◆ **What this task involves**
Show me every line in the listing that has the word "user".

◆ **Dataset extract**

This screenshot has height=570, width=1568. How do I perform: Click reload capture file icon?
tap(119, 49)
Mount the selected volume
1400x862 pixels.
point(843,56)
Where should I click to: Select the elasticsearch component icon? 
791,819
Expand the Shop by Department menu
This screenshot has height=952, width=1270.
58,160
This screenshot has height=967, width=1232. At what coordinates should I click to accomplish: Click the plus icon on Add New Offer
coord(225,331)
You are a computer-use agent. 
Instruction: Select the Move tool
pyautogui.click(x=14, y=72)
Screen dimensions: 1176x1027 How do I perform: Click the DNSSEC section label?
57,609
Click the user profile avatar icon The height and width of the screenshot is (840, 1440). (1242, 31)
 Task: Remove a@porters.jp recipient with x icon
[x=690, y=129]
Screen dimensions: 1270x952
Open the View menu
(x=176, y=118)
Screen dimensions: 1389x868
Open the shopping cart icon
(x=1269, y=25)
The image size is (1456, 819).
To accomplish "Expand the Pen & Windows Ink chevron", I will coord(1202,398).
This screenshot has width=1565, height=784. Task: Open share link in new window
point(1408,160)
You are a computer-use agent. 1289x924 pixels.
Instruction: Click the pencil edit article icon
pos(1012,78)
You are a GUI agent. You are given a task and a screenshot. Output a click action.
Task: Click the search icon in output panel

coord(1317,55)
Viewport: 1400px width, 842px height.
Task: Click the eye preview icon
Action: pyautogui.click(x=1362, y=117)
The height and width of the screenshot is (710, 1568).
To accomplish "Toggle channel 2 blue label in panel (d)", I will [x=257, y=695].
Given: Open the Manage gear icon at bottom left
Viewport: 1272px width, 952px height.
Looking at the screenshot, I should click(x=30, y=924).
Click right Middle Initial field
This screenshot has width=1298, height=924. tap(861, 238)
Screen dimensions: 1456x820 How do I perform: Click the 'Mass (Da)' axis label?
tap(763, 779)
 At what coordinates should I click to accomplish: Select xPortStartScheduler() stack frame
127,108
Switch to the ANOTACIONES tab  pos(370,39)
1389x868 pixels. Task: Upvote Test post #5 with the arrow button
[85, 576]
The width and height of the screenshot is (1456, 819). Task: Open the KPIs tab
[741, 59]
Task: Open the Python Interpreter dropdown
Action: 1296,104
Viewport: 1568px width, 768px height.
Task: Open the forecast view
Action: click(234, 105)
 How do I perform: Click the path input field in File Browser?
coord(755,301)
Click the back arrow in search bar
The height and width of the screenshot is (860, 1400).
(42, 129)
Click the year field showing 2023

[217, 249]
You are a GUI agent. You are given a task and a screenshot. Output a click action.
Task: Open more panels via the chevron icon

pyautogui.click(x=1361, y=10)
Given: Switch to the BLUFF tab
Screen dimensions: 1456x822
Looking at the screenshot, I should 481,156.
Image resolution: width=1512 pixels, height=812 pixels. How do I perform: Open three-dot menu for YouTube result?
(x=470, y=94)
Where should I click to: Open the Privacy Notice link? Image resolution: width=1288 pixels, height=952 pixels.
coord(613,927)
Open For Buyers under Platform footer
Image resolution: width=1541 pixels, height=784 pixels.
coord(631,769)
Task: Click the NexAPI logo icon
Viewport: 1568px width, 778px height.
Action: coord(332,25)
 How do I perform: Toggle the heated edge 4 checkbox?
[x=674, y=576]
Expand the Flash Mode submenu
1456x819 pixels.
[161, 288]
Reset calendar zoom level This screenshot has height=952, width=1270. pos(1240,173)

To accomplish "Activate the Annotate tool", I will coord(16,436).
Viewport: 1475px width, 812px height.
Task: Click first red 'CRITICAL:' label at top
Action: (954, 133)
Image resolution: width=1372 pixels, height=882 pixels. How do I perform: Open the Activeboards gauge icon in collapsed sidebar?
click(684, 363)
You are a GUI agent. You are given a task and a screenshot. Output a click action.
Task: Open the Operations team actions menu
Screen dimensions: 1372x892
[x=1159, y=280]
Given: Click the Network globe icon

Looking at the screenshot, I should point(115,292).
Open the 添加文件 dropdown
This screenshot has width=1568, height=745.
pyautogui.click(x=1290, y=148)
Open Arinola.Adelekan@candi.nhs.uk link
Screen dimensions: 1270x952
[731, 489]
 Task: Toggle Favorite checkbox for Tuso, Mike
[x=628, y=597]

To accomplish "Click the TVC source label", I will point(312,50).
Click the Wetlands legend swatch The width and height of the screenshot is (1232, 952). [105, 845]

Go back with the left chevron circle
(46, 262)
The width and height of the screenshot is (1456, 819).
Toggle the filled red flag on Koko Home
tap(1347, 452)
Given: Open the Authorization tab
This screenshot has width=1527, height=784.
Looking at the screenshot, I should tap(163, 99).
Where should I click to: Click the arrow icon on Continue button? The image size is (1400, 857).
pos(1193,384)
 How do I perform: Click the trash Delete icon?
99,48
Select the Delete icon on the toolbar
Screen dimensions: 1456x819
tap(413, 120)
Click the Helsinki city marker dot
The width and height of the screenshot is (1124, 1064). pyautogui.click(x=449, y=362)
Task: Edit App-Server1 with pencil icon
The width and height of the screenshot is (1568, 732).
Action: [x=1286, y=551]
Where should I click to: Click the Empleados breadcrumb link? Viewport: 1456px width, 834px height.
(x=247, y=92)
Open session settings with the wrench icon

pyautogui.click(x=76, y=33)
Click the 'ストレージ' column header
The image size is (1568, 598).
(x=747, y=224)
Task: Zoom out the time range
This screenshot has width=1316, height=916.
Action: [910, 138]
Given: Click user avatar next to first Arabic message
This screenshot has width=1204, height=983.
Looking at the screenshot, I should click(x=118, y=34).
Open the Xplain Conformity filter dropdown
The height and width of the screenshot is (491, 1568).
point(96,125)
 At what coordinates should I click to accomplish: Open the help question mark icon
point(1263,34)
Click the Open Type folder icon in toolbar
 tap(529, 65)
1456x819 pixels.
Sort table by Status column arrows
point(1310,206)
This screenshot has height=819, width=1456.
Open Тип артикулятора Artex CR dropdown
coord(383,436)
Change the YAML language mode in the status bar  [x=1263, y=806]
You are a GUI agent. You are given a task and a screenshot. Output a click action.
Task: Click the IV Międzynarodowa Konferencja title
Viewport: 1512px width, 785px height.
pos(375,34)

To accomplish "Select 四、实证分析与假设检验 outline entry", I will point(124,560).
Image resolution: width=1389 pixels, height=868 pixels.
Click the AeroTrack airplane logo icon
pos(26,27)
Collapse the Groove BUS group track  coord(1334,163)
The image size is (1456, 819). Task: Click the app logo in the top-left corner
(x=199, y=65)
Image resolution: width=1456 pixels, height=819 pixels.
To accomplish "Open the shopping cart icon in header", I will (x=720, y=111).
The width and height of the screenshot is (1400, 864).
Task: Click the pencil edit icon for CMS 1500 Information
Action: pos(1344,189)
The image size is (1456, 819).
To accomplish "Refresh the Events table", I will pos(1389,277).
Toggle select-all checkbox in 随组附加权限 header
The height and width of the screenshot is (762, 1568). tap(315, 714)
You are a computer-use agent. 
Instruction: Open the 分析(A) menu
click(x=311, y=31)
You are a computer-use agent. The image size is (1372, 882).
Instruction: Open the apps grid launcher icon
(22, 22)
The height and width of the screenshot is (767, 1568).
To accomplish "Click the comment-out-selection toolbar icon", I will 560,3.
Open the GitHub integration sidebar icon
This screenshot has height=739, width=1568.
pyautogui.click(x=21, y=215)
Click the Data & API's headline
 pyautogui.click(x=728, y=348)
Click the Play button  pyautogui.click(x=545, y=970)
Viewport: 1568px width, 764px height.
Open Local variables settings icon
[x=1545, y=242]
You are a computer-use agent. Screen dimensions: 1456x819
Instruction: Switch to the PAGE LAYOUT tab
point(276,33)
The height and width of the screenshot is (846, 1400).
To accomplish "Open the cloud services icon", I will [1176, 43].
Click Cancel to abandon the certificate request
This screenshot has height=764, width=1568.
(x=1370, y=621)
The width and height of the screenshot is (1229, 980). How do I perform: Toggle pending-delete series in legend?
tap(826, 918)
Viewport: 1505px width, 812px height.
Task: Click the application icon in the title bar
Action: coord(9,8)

◆ **Result of the exercise**
Click the user profile avatar icon The height and width of the screenshot is (840, 1440). (1242, 31)
Given: Click user avatar next to first Arabic message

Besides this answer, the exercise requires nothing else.